Republic of the Philippines
SUPREME COURT
Manila
SECOND DIVISION
G.R. No. 142820 June 20, 2003
WOLFGANG O. ROEHR, petitioner,
vs.
MARIA CARMEN D. RODRIGUEZ, HON. JUDGE JOSEFINA GUEVARA-SALONGA,
Presiding Judge of Makati RTC, Branch 149, respondents.
QUISUMBING, J.:
At the core of the present controversy
are issues of (a) grave abuse of discretion allegedly committed by
public respondent and (b) lack of jurisdiction of the regional trial
court, in matters that spring from a divorce decree obtained abroad by
petitioner.
In this special civil action for
certiorari, petitioner assails (a) the order1 dated September
30, 1999 of public respondent Judge Josefina Guevara-Salonga, Presiding
Judge of Makati Regional Trial Court,2 Branch 149, in Civil
Case No. 96-1389 for declaration of nullity of marriage, and (b) the
order3 dated March 31, 2000 denying his motion for
reconsideration. The assailed orders partially set aside the trial
court’s order dismissing Civil Case No. 96-1389, for the purpose of
resolving issues relating to the property settlement of the spouses and
the custody of their children.
Petitioner Wolfgang O. Roehr, a German
citizen and resident of Germany, married private respondent Carmen
Rodriguez, a Filipina, on December 11, 1980 in Hamburg, Germany. Their
marriage was subsequently ratified on February 14, 1981 in Tayasan,
Negros Oriental.4 Out of their union were born Carolynne and
Alexandra Kristine on November 18, 1981 and October 25, 1987,
respectively.
On August 28, 1996, private respondent
filed a petition5 for declaration of nullity of marriage
before the Regional Trial Court (RTC) of Makati City. On February 6,
1997, petitioner filed a motion to dismiss,6 but it was
denied by the trial court in its order7 dated May 28, 1997.
On June 5, 1997, petitioner filed a
motion for reconsideration, but was also denied in an order8
dated August 13, 1997. On September 5, 1997, petitioner filed a petition
for certiorari with the Court of Appeals.
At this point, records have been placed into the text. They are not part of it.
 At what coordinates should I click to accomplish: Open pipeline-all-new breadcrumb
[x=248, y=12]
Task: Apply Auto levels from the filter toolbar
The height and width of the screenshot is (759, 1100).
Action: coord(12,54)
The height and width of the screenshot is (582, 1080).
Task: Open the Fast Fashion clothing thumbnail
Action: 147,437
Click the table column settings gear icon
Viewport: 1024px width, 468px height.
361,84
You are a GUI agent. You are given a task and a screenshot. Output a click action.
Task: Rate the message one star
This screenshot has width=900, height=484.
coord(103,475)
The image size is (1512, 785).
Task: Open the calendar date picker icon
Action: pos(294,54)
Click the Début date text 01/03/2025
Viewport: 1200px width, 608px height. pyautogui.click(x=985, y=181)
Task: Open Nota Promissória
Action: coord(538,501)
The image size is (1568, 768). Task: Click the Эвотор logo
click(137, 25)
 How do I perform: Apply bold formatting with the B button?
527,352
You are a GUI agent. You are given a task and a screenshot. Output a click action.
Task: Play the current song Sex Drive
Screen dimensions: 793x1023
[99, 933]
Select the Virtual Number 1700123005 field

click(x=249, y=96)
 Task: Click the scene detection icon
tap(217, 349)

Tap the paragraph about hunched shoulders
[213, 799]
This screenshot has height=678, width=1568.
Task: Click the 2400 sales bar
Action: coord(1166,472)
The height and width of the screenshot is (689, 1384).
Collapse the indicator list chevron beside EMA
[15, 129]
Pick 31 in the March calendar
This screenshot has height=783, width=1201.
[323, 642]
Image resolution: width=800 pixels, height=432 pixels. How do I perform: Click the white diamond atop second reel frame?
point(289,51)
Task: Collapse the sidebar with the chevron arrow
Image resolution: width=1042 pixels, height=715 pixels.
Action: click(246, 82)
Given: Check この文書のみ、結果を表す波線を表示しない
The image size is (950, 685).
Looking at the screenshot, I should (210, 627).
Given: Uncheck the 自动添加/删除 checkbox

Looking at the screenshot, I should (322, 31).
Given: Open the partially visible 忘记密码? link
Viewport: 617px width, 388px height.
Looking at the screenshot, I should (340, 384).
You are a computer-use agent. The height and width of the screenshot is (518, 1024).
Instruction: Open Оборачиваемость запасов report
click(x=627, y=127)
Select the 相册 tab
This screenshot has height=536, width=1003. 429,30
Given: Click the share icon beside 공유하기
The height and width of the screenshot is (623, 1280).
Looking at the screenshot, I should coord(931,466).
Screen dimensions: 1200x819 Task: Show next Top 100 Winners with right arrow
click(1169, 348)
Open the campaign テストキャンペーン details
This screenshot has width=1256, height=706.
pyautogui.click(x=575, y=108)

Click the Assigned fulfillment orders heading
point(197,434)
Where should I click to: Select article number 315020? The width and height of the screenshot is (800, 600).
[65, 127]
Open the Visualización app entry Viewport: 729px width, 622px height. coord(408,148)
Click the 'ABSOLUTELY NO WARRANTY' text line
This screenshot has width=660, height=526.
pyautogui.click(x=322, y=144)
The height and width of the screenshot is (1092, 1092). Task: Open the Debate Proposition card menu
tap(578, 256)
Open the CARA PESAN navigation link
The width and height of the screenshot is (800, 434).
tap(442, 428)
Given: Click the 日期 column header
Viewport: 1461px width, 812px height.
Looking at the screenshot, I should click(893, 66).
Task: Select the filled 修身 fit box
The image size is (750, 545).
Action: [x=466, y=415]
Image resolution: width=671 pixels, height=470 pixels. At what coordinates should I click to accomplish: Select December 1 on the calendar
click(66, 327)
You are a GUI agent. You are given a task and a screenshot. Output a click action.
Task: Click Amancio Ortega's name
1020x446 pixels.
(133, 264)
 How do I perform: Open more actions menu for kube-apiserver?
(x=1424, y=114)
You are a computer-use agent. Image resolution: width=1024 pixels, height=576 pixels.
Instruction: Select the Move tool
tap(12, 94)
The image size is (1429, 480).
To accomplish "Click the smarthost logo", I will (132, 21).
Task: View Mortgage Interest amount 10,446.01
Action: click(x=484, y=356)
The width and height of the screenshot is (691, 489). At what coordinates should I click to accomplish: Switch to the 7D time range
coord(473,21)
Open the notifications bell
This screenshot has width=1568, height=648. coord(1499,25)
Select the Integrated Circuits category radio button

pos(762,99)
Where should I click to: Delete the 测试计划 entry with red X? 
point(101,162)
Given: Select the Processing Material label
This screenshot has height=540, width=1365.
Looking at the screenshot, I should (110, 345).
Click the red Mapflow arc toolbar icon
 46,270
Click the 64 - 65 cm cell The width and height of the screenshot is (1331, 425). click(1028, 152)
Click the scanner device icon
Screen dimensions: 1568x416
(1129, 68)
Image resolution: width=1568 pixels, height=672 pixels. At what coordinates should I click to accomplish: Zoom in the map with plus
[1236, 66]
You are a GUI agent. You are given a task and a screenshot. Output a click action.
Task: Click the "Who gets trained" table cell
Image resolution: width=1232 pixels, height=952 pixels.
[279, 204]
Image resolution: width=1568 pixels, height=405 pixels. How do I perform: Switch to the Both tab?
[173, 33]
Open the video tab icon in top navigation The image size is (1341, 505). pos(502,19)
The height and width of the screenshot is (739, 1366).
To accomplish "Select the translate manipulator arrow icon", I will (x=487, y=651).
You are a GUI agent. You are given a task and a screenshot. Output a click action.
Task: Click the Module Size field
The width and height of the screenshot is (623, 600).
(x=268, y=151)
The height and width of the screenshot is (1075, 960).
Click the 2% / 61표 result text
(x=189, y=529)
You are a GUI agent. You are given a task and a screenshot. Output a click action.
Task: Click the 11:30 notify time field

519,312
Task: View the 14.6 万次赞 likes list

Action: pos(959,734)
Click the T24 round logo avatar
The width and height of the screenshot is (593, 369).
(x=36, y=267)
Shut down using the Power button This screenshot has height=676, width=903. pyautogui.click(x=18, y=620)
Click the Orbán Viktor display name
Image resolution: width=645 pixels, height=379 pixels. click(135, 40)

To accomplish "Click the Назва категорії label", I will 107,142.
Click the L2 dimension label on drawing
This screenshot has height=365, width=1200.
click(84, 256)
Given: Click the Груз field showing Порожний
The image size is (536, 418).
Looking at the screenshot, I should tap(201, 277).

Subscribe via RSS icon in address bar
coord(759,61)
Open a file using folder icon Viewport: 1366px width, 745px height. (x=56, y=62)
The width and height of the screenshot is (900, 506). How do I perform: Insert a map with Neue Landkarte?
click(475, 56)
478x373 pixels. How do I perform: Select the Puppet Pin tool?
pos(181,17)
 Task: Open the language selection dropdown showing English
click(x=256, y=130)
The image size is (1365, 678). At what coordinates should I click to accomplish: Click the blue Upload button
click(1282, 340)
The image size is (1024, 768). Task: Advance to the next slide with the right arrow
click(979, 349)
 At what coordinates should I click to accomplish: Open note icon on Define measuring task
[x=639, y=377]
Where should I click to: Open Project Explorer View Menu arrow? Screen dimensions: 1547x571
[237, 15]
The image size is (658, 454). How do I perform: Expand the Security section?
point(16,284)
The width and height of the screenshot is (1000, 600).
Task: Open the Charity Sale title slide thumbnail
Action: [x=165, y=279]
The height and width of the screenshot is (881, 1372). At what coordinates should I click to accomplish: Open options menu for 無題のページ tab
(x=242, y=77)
On November 27, 1998, the
appellate court denied the petition and remanded the case to the RTC.
Meanwhile, petitioner obtained a
decree of divorce from the Court of First Instance of Hamburg-Blankenese,
promulgated on December 16, 1997.
The decree provides in part:
[T]he Court of First Instance,
Hamburg-Blankenese, Branch 513, has ruled through Judge van Buiren
of the Court of First Instance on the basis of the oral proceedings
held on 4 Nov. 1997:
The marriage of the Parties
contracted on 11 December 1980 before the Civil Registrar of
Hamburg-Altona is hereby dissolved.
The parental custody for the
children
Carolynne
Roehr, born 18 November 1981
Alexandra Kristine Roehr, born
on 25 October 1987
is granted to the father.
The litigation expenses shall be
assumed by the Parties.9
In view of said decree, petitioner
filed a Second Motion to Dismiss on May 20, 1999 on the ground that the
trial court had no jurisdiction over the subject matter of the action or
suit as a decree of divorce had already been promulgated dissolving the
marriage of petitioner and private respondent.
On July 14, 1999, Judge Guevara-Salonga
issued an order granting petitioner’s motion to dismiss. Private
respondent filed a Motion for Partial Reconsideration, with a prayer
that the case proceed for the purpose of determining the issues of
custody of children and the distribution of the properties between
petitioner and private respondent.
On August 18, 1999, an Opposition to
the Motion for Partial Reconsideration was filed by the petitioner on
the ground that there is nothing to be done anymore in the instant case
as the marital tie between petitioner Wolfgang Roehr and respondent Ma.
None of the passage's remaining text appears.